Injonction de payer : modernisation des règles en cours
Injonction de payer : une procédure raccourcie
Pour rappel, un créancier doit, pour recourir à la procédure d’injonction de payer, être titulaire d’une créance :
- qui trouve son origine dans un contrat, une obligation à caractère statutaire ou un acte de commerce ; - certaine, c’est-à-dire qu’elle ne peut pas être raisonnablement contestée ;
- liquide, c’est-à-dire que son montant est déterminé ;
- exigible, autrement dit arrivée à échéance ;
- non prescrite, c’est-à-dire que le créancier est encore dans les temps pour en réclamer le paiement à son débiteur.
Une fois la demande déposée dans les règles au tribunal, il revient au juge de prendre la décision de faire, ou non, droit à la demande du créancier.
Si la demande du créancier est accueillie, en tout ou partie, le juge rend une « ordonnance portant injonction de payer » : cette ordonnance est un titre exécutoire qui donne la possibilité au créancier de recourir au recouvrement forcé.
Pour autant, il reste des étapes procédurales à remplir. Étapes procédurales qui vont, dans les mois à venir, connaître quelques modifications.
S’agissant du délai de signification
Le créancier doit, pour rappel, recourir aux services d’un commissaire de justice afin de faire signifier au débiteur l’ordonnance d’injonction de payer, c’est-à-dire de porter à sa connaissance officiellement le document et ses conséquences.
Actuellement, le délai de signification est de 6 mois à compter de la date de l’ordonnance.
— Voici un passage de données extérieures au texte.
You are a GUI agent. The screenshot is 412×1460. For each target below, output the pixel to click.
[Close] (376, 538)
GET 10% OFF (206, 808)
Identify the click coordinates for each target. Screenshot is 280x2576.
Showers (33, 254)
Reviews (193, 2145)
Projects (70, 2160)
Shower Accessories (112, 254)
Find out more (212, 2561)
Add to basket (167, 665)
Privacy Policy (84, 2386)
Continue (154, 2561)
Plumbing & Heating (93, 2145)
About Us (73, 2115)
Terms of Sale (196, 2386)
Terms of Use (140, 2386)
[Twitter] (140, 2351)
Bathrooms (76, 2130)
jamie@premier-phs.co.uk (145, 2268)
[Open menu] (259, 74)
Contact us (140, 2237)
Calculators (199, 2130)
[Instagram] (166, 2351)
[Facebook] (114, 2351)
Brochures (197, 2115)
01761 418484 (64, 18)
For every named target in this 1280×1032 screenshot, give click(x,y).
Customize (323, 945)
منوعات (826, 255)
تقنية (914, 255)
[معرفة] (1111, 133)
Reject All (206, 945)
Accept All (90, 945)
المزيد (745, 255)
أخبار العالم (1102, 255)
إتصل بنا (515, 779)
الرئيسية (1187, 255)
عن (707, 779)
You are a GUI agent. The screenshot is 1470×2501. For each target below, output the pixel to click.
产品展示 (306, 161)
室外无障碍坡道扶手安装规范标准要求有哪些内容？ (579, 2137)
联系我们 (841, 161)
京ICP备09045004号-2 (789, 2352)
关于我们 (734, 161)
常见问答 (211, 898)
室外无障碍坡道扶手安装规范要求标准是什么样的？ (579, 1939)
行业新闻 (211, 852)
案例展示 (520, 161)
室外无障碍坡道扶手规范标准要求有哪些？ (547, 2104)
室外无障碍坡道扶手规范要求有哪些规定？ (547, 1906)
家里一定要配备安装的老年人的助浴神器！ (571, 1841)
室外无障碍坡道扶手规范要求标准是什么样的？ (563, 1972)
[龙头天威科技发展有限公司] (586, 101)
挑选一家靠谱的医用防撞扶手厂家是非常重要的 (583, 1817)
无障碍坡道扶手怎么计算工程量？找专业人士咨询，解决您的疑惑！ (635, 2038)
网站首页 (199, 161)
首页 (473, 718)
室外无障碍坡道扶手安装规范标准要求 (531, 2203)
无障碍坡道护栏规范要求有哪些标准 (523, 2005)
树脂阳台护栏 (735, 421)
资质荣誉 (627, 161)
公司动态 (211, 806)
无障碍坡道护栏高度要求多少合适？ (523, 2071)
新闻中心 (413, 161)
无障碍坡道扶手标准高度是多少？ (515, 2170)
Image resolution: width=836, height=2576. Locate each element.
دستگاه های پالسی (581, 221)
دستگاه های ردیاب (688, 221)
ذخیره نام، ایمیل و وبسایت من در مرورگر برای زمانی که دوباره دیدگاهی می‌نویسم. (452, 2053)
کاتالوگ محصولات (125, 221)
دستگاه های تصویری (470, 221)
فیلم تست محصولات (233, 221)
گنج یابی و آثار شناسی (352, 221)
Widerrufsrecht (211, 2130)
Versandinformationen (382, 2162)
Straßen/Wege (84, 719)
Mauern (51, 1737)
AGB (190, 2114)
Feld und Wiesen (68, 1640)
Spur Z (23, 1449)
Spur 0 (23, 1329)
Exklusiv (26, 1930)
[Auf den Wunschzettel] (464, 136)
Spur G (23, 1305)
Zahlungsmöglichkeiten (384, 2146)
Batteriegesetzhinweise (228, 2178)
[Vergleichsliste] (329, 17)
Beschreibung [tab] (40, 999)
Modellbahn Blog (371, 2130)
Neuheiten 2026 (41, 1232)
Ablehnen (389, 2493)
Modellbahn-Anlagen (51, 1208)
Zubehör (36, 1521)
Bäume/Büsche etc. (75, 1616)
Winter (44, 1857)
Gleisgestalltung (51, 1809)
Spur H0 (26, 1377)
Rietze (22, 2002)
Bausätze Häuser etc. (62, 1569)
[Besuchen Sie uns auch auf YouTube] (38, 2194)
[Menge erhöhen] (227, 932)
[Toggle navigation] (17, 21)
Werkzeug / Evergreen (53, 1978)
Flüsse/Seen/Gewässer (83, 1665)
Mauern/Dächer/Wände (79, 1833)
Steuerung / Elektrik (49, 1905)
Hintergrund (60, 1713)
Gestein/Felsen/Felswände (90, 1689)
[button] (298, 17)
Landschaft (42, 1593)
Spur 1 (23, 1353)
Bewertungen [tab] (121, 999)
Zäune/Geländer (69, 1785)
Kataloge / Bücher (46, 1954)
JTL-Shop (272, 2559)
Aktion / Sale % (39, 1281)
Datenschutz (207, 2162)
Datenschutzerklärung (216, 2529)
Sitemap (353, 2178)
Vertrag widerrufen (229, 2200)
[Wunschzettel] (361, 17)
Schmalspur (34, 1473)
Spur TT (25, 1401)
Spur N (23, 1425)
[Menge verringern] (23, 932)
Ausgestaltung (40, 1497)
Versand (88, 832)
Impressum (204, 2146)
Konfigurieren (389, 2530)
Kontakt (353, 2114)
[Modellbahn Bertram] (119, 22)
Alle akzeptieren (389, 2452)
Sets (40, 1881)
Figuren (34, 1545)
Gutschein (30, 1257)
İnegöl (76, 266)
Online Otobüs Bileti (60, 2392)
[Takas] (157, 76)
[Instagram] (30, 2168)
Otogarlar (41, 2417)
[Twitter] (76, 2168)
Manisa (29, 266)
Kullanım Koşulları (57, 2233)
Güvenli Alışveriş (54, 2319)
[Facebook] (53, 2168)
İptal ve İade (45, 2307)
Ce délai sera réduit pour améliorer l’efficacité de la procédure.
Ainsi, les ordonnances rendues à compter du 1 septembre 2026 devront être signifiées aux débiteurs dans les 3 mois à compter de leur date.
Notez qu’une ordonnance non signifiée dans les délais prévus sera, comme actuellement, considérée comme non avenue.
Ensuite, le créancier pourra poursuivre l’exécution forcée dans les 2 mois suivant la signification de l’ordonnance s’il n’a pas reçu :
- un avis de réception du greffe lui indiquant une opposition du débiteur ;
- une demande de consignation des frais de procédure envoyée par le tribunal de commerce en cas d’opposition du débiteur.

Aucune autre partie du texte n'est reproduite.